Krishnendu Ray, the Chair of the Department of Food and Nutrition Studies at New York University, told The Epoch Times in an email that social distancing rules are mostly going to work for small takeout joints and ghost kitchens.
“They will probably increase their sale and their owners and workers could make a living if restaurant delivery apps are constrained to take a reasonable cut of 10-15 percent instead of the current 25-30 percent,” he said.
Restaurants with online services were also badly hit during the pandemic as they were forced to pay delivery app fees as high as 30 percent. Market Place reports that San Francisco, New York, Washington, and Los Angles have already put a cap on the fees charged by third-party apps as this has already been an issue of debate.
Elias says as New York City opens and restaurants start operating with social distancing, his 65-seater eatery will be reduced to accommodate only twenty and profit-making will continue to be difficult.
“It will be tough to make ends meet with 30 percent of the seats but some restaurants are trying new models as gourmet grocery stores and meal-kit delivery systems. We shall see how and if they manage to survive,” said Ray.
‘Serious Dent’ into ‘Urban Culture’
On any day before the pandemic, Prince Kabab & Chinese Restaurant was crowded with a multi-ethnic crowd—the food trolley near the door offered Pakistani, Indian, and Bangladeshi cuisine, while the counter at the rear end of the hall decked with Tibetan and Himalayan motifs served Nepali and Tibetan food.
Just like Chang, the son of Korean immigrants who brings an ethnic touch to his cuisine and restaurants, Elias’s restaurant brings a cultural experience to what he serves and how he serves. Ray says closure of restaurants around the country because of the pandemic threatens this “interesting urban culture.”
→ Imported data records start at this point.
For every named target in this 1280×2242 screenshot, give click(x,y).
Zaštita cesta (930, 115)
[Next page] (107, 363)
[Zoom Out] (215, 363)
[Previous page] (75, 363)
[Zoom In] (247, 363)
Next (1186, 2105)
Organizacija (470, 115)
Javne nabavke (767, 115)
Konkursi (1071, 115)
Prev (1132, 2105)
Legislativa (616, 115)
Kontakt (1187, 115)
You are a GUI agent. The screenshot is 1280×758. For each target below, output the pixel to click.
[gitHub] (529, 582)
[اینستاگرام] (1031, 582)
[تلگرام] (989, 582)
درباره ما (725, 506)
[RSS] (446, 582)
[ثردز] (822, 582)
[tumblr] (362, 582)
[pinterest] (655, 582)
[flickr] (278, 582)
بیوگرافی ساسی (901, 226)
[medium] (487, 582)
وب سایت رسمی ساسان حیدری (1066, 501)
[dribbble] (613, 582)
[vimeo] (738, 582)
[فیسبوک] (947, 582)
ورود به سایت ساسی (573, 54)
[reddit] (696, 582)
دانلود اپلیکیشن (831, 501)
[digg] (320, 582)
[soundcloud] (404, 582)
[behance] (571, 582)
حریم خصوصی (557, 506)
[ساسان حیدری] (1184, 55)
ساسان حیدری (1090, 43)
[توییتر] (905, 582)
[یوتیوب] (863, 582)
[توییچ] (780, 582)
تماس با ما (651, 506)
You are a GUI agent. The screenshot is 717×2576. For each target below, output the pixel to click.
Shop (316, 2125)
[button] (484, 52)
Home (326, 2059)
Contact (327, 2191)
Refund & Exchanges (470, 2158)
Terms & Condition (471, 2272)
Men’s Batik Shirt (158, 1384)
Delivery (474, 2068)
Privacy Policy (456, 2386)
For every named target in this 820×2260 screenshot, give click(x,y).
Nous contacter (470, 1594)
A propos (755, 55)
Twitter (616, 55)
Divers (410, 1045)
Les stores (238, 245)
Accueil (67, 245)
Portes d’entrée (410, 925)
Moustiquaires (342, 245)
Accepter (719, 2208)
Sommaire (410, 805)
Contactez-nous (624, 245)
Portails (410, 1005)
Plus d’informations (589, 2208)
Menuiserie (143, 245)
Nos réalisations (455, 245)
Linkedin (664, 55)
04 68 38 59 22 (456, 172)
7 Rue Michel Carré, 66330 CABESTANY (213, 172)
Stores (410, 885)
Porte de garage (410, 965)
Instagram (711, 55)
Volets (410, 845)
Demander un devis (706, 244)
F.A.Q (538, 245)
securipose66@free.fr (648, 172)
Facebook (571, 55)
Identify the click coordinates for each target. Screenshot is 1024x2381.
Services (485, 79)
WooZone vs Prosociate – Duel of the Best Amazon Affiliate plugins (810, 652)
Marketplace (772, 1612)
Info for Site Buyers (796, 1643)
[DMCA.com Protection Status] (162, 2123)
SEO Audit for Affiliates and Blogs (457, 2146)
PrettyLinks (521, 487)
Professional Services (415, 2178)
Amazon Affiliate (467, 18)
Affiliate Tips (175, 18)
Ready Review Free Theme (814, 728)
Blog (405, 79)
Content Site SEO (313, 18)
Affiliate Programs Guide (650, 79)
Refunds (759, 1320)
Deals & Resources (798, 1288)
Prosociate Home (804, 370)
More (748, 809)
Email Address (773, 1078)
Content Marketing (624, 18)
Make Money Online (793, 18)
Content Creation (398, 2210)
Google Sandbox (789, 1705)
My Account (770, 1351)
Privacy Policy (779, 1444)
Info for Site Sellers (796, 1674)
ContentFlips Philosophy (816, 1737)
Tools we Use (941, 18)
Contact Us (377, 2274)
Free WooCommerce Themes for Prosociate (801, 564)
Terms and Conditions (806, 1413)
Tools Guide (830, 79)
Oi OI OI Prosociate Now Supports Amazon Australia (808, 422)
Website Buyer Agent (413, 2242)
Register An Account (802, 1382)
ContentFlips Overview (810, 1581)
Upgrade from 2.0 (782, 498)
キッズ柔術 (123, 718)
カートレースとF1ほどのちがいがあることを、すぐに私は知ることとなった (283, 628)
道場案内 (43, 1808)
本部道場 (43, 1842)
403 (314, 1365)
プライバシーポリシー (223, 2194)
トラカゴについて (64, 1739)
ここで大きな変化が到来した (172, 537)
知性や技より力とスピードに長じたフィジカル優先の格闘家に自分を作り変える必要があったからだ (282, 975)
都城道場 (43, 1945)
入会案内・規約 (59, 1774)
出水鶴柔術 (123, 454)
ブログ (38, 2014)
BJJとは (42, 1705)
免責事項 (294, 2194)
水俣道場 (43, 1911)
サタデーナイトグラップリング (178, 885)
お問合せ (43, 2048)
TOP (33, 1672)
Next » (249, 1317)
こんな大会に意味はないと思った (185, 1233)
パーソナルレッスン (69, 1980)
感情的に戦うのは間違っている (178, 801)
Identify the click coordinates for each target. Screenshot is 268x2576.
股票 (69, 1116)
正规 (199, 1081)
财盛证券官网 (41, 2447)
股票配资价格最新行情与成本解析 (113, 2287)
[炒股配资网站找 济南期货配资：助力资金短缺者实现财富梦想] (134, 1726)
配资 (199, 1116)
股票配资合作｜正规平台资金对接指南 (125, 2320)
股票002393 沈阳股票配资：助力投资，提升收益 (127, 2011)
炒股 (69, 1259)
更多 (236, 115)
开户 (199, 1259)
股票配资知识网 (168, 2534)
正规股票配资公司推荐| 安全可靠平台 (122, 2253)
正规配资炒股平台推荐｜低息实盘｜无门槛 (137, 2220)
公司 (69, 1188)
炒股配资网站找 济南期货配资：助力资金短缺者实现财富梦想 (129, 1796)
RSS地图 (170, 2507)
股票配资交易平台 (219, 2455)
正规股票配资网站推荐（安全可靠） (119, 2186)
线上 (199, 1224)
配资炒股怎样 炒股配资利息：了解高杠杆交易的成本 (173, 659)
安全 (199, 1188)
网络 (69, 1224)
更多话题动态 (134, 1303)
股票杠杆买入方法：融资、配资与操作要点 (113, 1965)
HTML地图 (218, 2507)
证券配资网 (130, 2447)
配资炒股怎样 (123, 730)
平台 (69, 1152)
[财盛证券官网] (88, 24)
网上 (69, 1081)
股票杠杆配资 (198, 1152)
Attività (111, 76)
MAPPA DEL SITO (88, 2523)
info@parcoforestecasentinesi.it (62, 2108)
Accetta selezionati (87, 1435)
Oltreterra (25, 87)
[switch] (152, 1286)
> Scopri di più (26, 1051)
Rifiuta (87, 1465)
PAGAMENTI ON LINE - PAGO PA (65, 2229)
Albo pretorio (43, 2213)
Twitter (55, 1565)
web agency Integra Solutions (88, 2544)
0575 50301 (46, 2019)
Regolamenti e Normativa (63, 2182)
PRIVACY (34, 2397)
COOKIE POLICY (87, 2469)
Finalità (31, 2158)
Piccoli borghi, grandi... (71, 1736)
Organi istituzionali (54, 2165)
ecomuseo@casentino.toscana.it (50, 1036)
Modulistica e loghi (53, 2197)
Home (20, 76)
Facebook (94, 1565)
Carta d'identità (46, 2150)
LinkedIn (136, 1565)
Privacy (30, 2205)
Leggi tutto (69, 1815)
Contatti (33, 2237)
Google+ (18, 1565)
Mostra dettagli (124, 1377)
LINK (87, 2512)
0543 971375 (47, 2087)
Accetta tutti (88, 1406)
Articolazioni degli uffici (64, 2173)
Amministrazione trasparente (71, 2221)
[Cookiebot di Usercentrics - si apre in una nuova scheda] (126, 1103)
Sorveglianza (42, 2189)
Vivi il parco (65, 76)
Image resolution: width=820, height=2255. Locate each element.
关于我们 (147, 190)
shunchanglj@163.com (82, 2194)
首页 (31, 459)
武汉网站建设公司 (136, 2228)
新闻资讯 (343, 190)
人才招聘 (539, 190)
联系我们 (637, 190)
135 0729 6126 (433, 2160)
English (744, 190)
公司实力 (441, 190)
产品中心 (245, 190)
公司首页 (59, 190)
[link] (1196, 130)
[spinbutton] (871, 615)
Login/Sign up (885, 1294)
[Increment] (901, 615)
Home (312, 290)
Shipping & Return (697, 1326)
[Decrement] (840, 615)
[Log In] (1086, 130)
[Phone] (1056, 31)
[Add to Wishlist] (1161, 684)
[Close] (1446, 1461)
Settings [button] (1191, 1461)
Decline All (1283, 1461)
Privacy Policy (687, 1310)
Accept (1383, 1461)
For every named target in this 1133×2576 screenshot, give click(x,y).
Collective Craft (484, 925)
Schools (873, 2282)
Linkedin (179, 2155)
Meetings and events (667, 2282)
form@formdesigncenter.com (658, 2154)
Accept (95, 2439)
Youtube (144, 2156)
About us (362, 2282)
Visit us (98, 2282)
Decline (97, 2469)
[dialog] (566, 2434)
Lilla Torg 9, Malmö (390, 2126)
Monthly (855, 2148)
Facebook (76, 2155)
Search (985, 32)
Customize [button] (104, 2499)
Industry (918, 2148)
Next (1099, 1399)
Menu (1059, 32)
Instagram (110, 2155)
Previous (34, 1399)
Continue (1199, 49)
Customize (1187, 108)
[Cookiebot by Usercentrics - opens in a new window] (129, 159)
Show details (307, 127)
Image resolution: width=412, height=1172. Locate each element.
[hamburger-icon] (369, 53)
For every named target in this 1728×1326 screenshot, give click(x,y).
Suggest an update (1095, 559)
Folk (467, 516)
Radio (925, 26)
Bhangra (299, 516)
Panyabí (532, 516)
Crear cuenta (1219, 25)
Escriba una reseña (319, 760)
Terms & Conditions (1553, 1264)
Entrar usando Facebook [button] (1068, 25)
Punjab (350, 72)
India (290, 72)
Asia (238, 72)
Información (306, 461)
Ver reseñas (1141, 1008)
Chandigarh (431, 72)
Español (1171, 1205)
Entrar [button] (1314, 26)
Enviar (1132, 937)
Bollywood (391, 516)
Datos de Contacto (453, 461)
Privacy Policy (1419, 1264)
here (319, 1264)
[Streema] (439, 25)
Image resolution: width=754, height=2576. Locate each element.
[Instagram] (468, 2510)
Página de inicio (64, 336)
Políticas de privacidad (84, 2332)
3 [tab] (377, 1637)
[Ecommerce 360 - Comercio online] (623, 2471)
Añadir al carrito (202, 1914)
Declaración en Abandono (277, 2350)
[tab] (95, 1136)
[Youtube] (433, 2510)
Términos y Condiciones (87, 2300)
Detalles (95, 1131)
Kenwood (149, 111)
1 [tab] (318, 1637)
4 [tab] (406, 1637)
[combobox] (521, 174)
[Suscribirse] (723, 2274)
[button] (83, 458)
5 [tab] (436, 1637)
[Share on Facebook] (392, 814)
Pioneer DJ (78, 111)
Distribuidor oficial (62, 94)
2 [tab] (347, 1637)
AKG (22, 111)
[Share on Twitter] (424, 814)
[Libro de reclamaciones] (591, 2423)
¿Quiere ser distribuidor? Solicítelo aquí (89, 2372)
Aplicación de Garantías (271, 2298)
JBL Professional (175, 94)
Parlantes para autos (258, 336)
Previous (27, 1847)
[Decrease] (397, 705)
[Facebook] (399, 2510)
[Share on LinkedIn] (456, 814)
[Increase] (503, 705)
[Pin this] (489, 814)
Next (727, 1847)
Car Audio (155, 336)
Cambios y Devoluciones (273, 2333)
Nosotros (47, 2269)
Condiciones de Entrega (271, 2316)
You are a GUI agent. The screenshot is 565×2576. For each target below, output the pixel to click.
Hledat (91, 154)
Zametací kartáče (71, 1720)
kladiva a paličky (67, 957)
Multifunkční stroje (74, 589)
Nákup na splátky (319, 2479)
“Poor and middling transnational and intra-national immigrants rarely design buildings, make movies or produce Broadway shows—which need investments of multiples of millions of dollars—but they do design their shops and stores and restaurants that give a city its real color and aroma at the level of the street,” he said.
Ray said the closures will also threaten the dreams of the common man in the country. “Restaurant work is not only about unremitting toil but it is also about the dreams and aspirations of common people making the best out of mobile lives.”